# Written request
Rewrite the lines as a Markdown table with the columns "No." and "Text": begin at the line that contains "has width=1280, height=676." and stop after the line that contains "I will point(75,368).". Give each line a number and omit any blank lines.

* Start *

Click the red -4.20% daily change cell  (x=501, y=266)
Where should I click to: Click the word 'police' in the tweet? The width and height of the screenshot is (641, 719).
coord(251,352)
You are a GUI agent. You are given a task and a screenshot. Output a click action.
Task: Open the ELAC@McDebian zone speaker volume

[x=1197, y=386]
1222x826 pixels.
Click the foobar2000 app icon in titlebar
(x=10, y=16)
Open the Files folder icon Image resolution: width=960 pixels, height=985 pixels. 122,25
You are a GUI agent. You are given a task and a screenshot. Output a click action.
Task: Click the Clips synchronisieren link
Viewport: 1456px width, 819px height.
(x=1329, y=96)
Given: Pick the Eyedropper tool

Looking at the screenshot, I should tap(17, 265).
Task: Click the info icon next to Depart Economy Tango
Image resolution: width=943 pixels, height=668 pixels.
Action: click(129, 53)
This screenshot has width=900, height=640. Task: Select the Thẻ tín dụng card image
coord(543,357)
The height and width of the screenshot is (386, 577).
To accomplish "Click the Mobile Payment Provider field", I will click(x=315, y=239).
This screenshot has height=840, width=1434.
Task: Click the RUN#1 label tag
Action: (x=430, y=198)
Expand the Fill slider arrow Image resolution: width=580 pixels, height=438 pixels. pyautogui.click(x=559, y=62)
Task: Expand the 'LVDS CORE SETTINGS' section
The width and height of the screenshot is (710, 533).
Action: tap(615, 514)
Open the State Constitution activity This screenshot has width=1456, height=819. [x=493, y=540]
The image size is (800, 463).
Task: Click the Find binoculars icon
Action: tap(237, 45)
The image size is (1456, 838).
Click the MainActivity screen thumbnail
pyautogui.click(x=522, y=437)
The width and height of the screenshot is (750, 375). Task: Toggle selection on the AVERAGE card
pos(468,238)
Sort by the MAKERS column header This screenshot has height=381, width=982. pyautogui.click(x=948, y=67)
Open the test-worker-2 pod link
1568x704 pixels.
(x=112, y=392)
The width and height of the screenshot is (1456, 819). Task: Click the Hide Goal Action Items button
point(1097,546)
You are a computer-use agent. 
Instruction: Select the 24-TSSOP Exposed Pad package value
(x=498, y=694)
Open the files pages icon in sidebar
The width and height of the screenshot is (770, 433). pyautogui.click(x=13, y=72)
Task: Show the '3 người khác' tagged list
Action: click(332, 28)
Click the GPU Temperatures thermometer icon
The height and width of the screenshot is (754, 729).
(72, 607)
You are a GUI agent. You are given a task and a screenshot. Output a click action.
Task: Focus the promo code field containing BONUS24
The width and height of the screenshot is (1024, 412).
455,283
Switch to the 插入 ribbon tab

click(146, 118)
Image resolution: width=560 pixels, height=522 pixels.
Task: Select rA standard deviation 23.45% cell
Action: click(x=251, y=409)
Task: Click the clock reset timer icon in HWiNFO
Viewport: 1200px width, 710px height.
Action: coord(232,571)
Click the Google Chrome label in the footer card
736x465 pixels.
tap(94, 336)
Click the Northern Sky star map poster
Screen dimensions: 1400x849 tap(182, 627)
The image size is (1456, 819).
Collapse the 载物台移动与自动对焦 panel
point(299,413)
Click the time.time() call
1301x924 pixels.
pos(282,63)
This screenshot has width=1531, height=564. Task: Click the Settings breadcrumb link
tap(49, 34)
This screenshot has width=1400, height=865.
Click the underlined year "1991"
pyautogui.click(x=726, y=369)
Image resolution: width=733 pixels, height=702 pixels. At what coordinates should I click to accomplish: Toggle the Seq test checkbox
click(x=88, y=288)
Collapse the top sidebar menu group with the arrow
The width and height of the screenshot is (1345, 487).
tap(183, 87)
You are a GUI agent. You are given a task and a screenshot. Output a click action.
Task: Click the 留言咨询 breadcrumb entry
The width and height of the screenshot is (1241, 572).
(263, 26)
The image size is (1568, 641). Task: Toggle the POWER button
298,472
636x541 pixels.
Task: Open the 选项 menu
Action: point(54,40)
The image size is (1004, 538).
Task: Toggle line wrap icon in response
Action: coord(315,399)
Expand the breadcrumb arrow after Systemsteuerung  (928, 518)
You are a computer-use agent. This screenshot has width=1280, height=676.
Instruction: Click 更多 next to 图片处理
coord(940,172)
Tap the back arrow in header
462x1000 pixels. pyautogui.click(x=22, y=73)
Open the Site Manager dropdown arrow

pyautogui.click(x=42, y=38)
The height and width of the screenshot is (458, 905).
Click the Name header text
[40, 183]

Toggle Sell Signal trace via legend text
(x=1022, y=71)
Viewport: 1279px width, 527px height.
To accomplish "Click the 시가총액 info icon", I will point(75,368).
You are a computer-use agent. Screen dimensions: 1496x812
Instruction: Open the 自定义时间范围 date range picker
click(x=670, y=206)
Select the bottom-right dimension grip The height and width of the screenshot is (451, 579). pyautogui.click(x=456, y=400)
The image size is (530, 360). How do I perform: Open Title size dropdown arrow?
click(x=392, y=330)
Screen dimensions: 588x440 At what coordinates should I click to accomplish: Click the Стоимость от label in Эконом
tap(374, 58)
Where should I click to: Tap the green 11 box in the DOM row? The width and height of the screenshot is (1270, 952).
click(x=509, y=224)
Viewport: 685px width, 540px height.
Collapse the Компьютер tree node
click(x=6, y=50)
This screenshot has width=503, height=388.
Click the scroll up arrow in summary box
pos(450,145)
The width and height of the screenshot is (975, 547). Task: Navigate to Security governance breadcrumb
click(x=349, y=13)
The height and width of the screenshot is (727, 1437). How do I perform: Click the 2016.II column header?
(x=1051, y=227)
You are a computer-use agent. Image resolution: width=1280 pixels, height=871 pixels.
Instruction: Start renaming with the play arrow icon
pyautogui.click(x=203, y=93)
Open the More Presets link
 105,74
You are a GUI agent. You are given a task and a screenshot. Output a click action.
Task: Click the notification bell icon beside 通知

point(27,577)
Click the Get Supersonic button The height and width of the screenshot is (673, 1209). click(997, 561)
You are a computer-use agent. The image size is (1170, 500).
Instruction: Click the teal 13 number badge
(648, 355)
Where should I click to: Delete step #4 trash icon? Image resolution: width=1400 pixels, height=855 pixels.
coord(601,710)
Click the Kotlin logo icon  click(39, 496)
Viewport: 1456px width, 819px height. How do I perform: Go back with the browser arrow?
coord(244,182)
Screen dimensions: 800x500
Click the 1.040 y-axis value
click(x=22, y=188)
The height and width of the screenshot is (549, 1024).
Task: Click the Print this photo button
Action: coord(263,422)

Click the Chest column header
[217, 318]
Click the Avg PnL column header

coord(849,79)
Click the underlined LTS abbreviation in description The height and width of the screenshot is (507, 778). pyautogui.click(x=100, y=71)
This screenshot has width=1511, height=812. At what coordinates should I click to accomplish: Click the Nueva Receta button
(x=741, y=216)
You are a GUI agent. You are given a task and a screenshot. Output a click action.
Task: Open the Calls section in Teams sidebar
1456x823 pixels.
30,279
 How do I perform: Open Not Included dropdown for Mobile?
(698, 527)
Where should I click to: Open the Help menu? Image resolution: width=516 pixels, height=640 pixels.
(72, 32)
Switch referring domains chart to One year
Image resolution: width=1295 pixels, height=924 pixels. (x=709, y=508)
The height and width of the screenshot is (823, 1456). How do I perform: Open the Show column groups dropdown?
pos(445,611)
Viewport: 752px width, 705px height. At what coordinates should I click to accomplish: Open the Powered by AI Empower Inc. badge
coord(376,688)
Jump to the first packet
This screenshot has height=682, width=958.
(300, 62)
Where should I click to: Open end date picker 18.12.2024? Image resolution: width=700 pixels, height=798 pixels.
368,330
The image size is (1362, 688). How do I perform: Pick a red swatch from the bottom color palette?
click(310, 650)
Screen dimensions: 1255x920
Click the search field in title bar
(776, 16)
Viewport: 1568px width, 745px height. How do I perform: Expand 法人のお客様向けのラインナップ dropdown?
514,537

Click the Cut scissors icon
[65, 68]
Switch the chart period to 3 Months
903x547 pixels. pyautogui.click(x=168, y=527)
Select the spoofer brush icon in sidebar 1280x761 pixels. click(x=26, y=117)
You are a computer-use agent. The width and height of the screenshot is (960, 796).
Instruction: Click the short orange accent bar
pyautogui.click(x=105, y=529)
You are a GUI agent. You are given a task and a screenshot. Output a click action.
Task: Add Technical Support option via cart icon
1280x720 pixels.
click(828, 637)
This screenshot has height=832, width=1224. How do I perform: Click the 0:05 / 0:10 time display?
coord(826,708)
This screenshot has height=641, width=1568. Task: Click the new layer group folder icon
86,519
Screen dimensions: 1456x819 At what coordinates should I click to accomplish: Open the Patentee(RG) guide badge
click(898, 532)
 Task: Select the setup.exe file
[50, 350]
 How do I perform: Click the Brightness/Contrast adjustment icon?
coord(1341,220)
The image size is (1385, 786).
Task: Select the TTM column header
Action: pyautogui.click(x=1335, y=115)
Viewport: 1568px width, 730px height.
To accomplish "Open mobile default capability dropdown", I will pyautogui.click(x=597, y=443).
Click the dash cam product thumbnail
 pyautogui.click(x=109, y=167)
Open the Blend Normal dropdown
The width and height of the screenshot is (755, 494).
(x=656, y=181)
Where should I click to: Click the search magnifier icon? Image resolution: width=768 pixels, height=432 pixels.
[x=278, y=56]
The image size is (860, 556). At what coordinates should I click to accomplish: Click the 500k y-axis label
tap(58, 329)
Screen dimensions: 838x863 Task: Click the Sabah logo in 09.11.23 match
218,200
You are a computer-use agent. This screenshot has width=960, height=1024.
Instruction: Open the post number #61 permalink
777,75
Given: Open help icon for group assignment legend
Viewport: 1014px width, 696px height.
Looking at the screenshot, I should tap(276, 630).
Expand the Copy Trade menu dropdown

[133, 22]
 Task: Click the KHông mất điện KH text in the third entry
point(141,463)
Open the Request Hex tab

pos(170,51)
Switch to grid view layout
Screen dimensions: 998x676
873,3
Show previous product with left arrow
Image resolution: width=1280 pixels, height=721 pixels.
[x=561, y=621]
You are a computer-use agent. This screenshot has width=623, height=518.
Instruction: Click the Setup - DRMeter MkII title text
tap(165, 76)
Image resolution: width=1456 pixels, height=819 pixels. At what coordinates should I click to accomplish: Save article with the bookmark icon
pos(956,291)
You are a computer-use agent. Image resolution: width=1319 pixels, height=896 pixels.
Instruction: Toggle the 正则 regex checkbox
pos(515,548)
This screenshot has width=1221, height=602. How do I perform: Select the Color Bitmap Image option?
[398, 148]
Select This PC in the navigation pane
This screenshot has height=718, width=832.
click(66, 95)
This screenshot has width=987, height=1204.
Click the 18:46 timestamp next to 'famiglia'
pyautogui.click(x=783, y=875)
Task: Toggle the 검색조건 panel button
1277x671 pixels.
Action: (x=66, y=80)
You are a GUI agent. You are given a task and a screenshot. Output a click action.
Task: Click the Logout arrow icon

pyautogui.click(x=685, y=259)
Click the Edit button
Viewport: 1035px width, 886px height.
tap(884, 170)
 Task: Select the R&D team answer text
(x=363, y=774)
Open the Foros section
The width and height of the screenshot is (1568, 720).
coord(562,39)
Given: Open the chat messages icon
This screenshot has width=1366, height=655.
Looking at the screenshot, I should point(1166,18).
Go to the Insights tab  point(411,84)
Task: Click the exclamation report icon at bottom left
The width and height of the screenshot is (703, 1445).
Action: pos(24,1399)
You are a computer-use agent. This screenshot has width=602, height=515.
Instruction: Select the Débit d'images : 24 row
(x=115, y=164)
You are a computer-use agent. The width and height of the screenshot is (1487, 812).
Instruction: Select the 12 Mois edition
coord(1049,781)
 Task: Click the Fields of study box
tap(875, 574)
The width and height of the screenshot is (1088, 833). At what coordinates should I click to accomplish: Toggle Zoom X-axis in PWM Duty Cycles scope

* End *

# Full response
| No. | Text |
|---|---|
| 1 | You are a computer-use agent. This screenshot has width=1280, height=676. |
| 2 | Instruction: Click 更多 next to 图片处理 |
| 3 | coord(940,172) |
| 4 | Tap the back arrow in header |
| 5 | 462x1000 pixels. pyautogui.click(x=22, y=73) |
| 6 | Open the Site Manager dropdown arrow |
| 7 | pyautogui.click(x=42, y=38) |
| 8 | The height and width of the screenshot is (458, 905). |
| 9 | Click the Name header text |
| 10 | [40, 183] |
| 11 | Toggle Sell Signal trace via legend text |
| 12 | (x=1022, y=71) |
| 13 | Viewport: 1279px width, 527px height. |
| 14 | To accomplish "Click the 시가총액 info icon", I will point(75,368). |